WHAT TO WORK ON -
Using the entries that follow, collect the lines where the word "Viewport" appears.

DATA UNDER STUDY -
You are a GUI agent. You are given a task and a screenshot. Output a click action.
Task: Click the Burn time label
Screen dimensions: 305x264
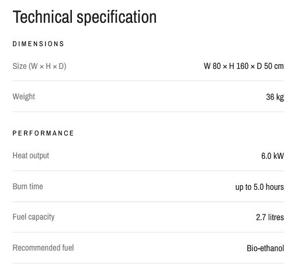coord(27,186)
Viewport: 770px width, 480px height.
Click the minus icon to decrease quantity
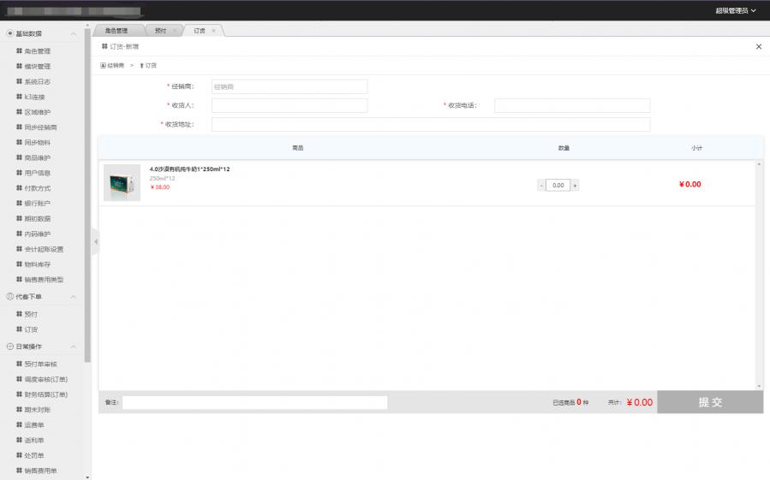541,185
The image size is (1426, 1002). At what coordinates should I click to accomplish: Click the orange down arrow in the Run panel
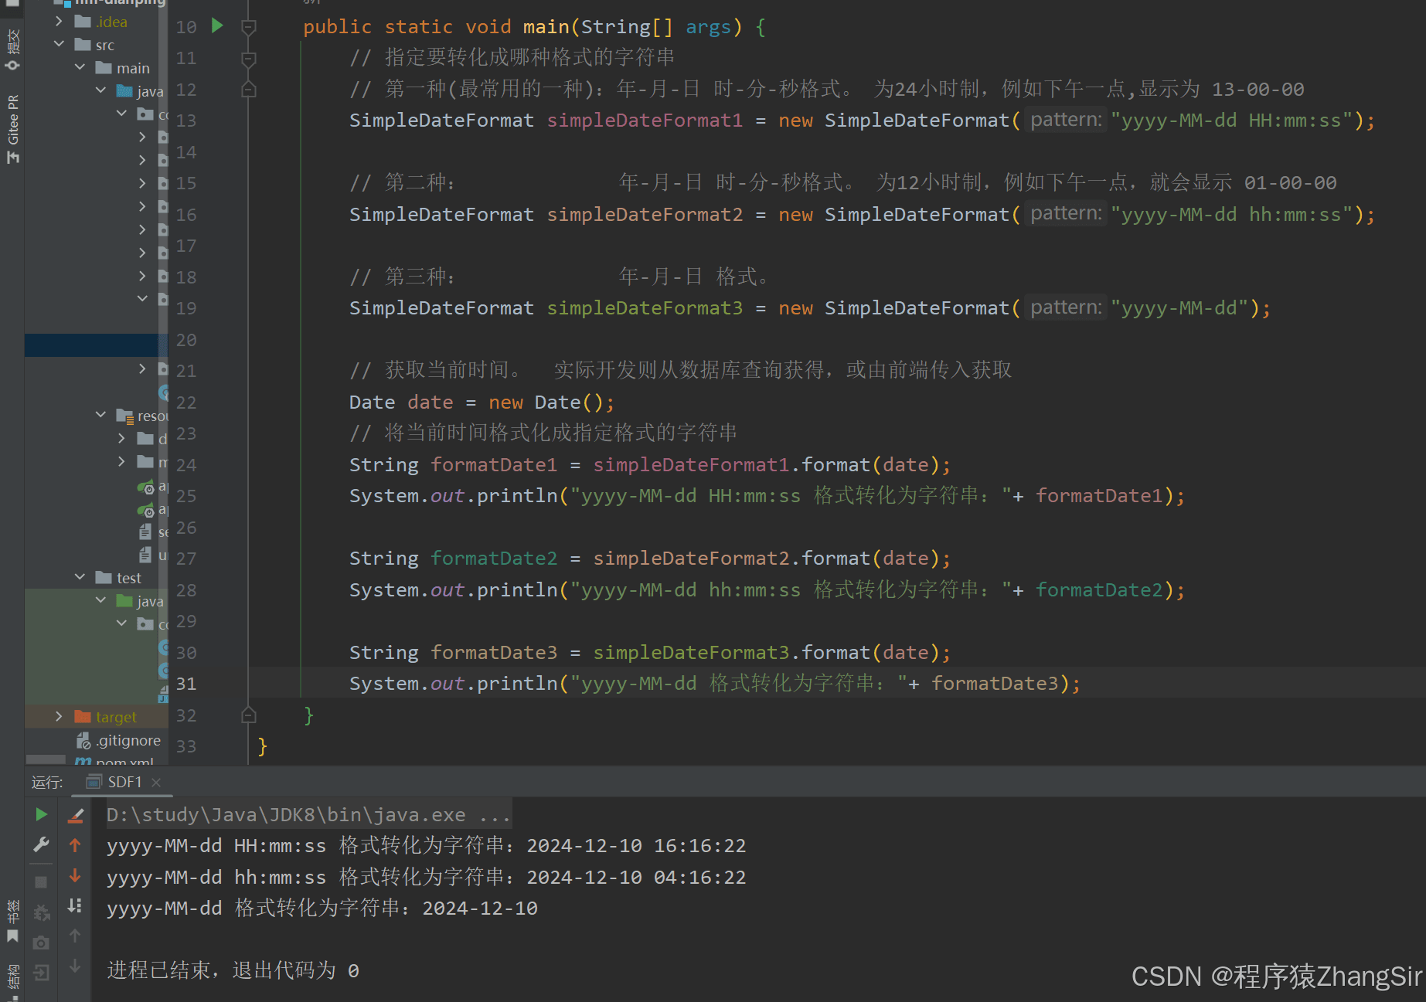coord(75,875)
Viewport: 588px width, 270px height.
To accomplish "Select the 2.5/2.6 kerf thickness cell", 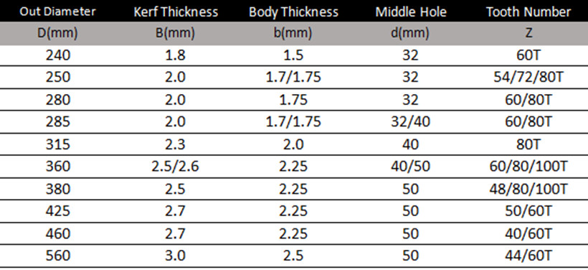I will (175, 166).
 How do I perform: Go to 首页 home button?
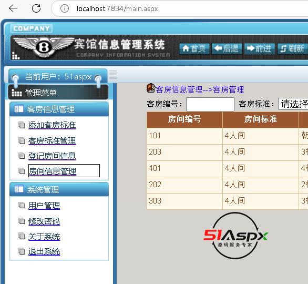[x=194, y=48]
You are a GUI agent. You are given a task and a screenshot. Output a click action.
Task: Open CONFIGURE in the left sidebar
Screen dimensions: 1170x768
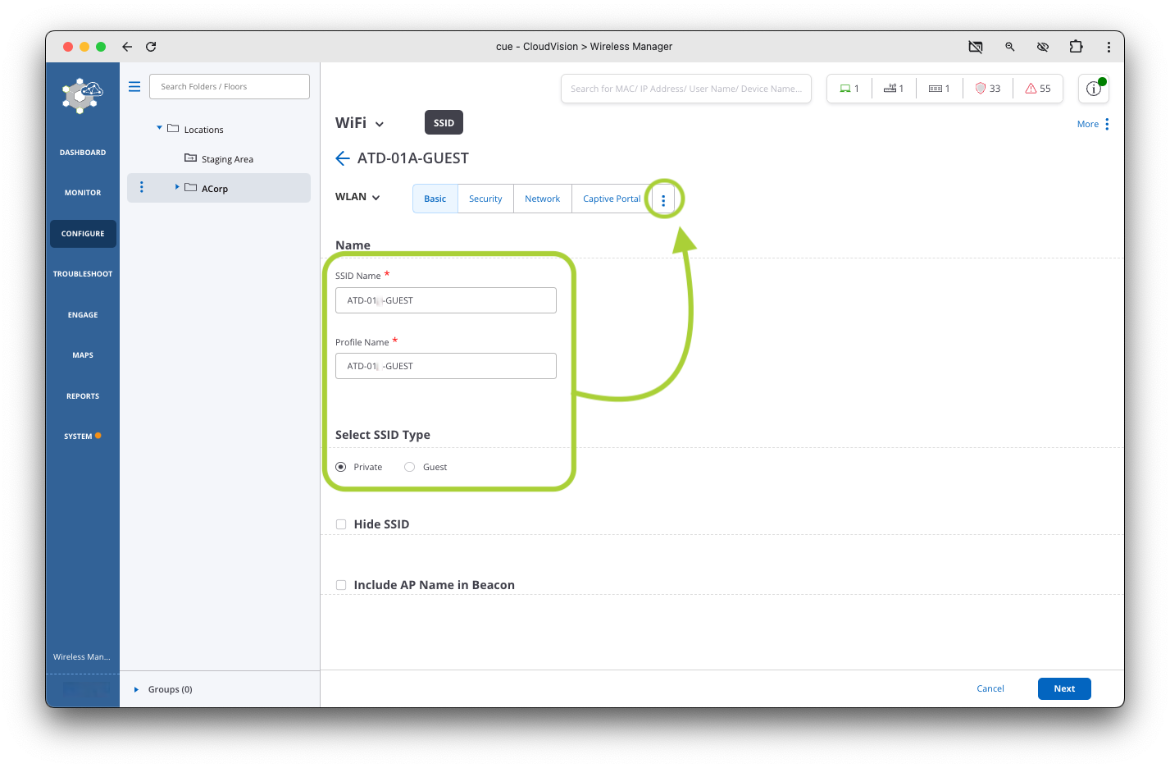click(x=83, y=234)
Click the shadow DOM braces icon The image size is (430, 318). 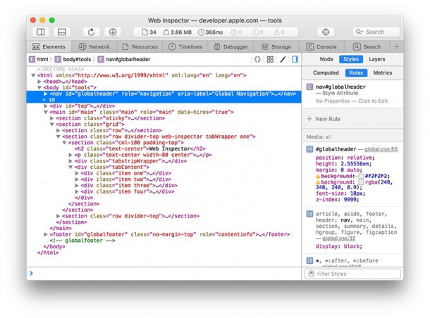pyautogui.click(x=257, y=60)
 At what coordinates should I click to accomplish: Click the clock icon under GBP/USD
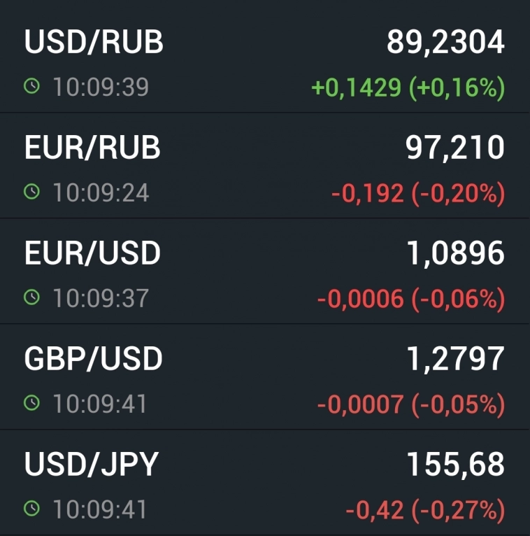coord(32,403)

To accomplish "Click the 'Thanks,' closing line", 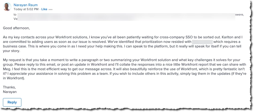I will click(x=9, y=87).
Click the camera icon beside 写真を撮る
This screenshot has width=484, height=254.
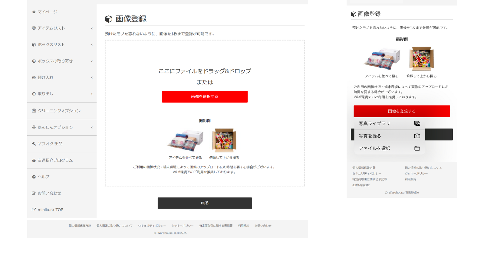pos(417,136)
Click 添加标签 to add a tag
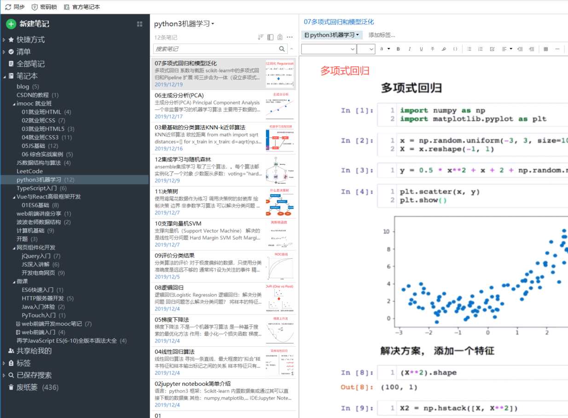This screenshot has height=418, width=568. pyautogui.click(x=382, y=35)
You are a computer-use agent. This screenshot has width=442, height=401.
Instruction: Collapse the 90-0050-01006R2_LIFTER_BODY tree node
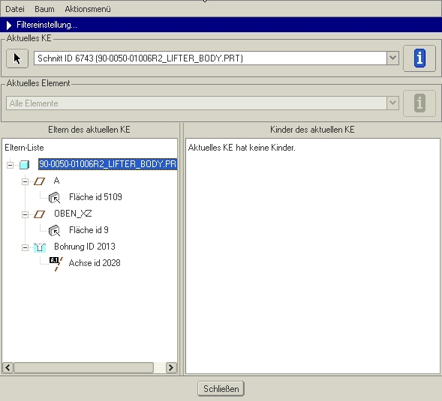(x=11, y=165)
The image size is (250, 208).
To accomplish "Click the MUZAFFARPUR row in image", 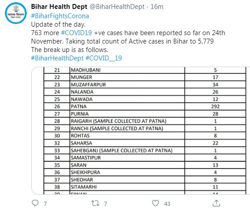I will tap(145, 84).
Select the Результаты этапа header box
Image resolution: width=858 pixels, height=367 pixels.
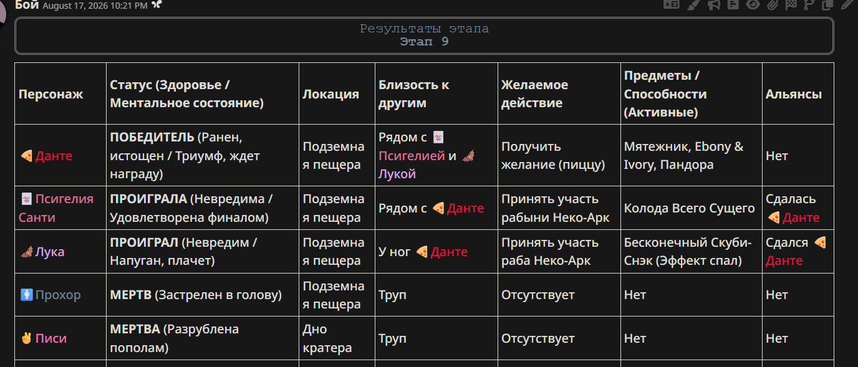coord(424,36)
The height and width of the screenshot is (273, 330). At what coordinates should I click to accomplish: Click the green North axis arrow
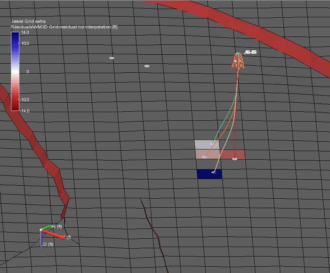click(48, 227)
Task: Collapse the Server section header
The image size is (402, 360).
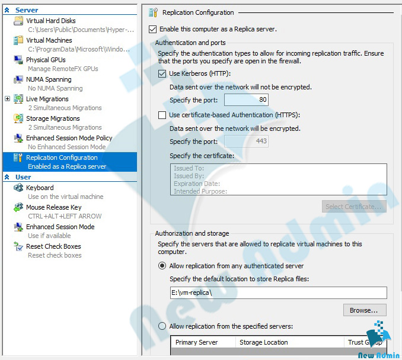Action: [x=7, y=10]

WRITTEN SOLUTION -
Viewport: 770px width, 480px height.
Viewport: 588px width, 270px height.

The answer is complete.